Do One Thing: If you can’t make a payment, don’t fall deeper in debt by spending more on your credit cards. Put the plastic in a drawer for safekeeping, or shred it (!) and request a new card when things settle down.
Hardships Happen
Successfully managing money doesn’t always come easy right out of the gate. For those who may not have had classes on personal finance during high school, navigating the ins-and-outs of credit and debt can sometimes feel overwhelming. Throw in a hardship or emergency, such as a job loss, debilitating illness, or accident, and your ability to stay on a firm financial footing could take a hit.
If you find yourself in a situation where you think you may miss a payment, it’s important to take action. Ignoring the situation won’t make it go away, and could make things worse.
What Qualifies as a Missed Payment?
Being a few days late with a payment usually isn’t a big deal – unless it’s your tax bill. Aside from that, many lenders don’t consider a missed payment to be an unpaid bill until it’s at least 30 days past due. While that scenario isn’t ideal, it happens to more people than you might think. An estimated 18 to 22 million Americans miss at least one payment a year.
In its Quarterly Report on Household Debt and Credit, the Federal Reserve Bank of New York found:
- Up to 10% of active credit card accounts became 30-plus days delinquent at least once per year in 2024.
- Younger borrowers (between the ages of 18 and 29) had the highest delinquency rates, between 9 and 12% per quarter.
And a credit industry report from TransUnion showed:
- As many as 3.5% of U.S. adults with credit cards are 90-plus days delinquent at any given time.
- During 12 months, TransUnion estimates that up to 12% of U.S. cardholders miss at least one payment.
Creating an Action Plan
Now that you understand what qualifies as a late payment, let’s talk about the best ways to handle the situation. Shar-Né Warren, CFP, CRPC, founder and financial planner with Financial Excavation, understands that facing job loss or other financial difficulties can be stressful. She believes that having a firm grasp on potential solutions can be both reassuring and help with developing a proper action plan.
What to Do If You Are Going to Miss a Payment
“If a client anticipates missing a payment, I highly recommend contacting creditors in advance to inform them and explore available options, grace periods, and timelines. They may be eligible for certain programs or payment deferral options.” Here are the steps to take:
1. Call your credit card company immediately
While this might be a hard pill to swallow, it’s important to be up front with credit card issuers and other lenders that you owe. Tossing unopened bills in a drawer (or worse, the trash) won’t make the money problem go away. As noted by Warren, many credit card companies offer hardship plans or temporary relief, which could include lowering monthly payments, deferred payments, or waived fees.

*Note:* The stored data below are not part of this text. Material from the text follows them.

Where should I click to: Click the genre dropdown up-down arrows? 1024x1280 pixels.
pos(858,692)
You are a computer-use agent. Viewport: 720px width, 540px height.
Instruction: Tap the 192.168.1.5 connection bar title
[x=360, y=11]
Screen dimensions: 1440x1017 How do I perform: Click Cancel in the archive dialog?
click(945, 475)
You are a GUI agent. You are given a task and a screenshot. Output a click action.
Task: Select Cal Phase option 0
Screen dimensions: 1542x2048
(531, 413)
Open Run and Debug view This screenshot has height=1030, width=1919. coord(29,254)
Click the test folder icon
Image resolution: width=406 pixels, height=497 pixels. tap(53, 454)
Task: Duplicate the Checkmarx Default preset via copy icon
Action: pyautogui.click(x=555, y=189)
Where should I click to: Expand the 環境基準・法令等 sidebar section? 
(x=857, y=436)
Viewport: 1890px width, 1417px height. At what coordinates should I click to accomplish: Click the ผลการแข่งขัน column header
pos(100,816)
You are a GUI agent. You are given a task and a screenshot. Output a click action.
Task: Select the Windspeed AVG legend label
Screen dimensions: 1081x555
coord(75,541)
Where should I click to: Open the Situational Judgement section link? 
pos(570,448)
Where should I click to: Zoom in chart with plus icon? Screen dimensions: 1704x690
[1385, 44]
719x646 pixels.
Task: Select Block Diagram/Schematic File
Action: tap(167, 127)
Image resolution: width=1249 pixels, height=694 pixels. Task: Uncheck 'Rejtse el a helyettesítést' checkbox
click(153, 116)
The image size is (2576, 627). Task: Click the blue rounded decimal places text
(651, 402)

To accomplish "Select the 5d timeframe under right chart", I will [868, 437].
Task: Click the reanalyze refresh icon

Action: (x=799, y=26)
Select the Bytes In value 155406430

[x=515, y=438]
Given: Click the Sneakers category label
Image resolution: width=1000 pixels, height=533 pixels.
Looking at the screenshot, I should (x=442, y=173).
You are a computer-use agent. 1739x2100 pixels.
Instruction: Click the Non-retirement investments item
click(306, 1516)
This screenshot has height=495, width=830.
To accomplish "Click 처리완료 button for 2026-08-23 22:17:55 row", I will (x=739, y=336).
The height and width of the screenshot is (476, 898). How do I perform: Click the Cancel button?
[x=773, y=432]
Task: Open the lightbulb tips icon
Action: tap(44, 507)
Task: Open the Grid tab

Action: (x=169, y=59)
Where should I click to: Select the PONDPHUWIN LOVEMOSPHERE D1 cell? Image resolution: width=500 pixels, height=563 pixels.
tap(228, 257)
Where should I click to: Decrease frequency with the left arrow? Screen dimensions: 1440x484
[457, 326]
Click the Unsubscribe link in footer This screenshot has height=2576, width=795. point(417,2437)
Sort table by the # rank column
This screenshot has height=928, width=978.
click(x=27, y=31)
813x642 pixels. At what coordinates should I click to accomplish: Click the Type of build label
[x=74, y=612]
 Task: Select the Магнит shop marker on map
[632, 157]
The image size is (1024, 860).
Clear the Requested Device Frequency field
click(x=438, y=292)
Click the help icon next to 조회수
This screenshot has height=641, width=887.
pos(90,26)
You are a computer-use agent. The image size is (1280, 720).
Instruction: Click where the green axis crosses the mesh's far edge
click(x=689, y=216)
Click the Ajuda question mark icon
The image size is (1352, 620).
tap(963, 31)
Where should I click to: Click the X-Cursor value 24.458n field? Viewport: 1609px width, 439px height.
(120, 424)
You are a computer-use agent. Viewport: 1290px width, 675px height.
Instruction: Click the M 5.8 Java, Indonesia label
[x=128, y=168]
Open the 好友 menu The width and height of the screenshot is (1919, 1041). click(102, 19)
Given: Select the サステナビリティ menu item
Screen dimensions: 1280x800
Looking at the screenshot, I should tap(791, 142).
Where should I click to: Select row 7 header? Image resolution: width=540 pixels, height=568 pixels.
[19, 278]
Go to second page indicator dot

2. Review your income and spending right away
If money is tight, your next step is to look closely at your budget so you can get a better understanding of what you can realistically pay a creditor each month. To do this:
- Take stock of all of the money coming into your household each month.
- Gather monthly financial statements and go line-by-line through your expenses, making sure to account for payments made via apps and with cash.
- Cut out non-essential spending on memberships, streaming services, and restaurant meals.
- Redirect those savings to pay critical bills that will keep the lights on, etc.
3. Prioritize essential bills first
Some bills matter more than others when your paycheck isn’t stretching to the end of the month. Until you can get your finances back on track, you’ll need to prioritize:
- Housing, including mortgage or rent, property taxes, and insurance
- Utilities, including electricity, water, gas, heat, and internet
- Transportation to get you to and from work and school, including your car loan, gas, and vehicle insurance
- Healthcare to preserve your ability to go to the doctor
- Childcare to preserve your ability to go to work
4. Consider nonprofit credit counseling
If your debt issues have been ongoing and are beginning to impact your quality of life, it’s time to seek help from a nonprofit credit counselor. They can often help you honestly evaluate your finances, create a debt management plan, and even negotiate lower interest rates with creditors.
The National Foundation for Credit Counseling (www.nfcc.org) can offer a listing of counselors in your area. Your credit union or bank may also be able to suggest other credit counseling options.
5. Resources for help with other expenses
The United Way can be a trusted resource for those who may need extra help during times of crisis. They partner with dozens of other agencies and businesses to help individuals cover everything from medical expenses to utilities and food. In the U.S., contact your local United Way to see what help may be available. In many areas, you can call 211 or visit 211.org for assistance.